Ladytron’s default mode is steadfast retroism. When the Liverpool band isn’t playing synth pop, it’s shoegazing. On fourth album Velocifero, the quartet’s love affair with walls of noise grows so much that most of the dance grooves are subliminal at this point. With Nine Inch Nails cohort Alessandro Cortini as producer, the band’s reference points have never sounded more specific. The vintage-synth stuff is more early Ministry than New Order, and the rock tracks are more Dog Man Star-era Suede than My Bloody Valentine. Despite the torrential sound quality, there’s no mistaking the songwriting craft that’s always set Ladytron apart from its plastic contemporaries, and the melodies here might be the band’s strongest yet. Velocifero is a mere knob’s turn toward the excellence the band still seems to be working toward. Does the sharpening (and, more often, fuzzing-out) of sound count as growth?

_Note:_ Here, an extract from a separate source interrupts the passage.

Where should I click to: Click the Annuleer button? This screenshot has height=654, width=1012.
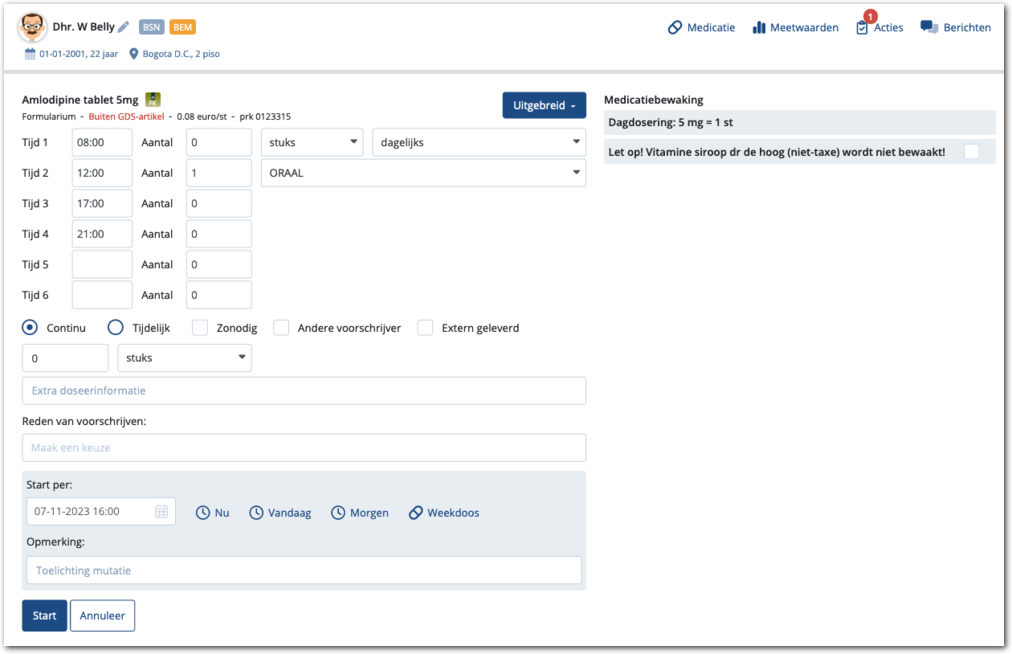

Maybe. With no real frothy disco hit (a la 2002’s “Seventeen”) in sight, Ladytron has at least shed its association with the electroclash movement that launched it. Regarding progress, that’s something. [www.nettwerk.com]

—Rich Juzwiak

One reply on “LADYTRON: Velocifero [Nettwerk]”

Velocifero is the most brilliant album Ladytron has ever released, my favourite album, the first favourite after years of searching!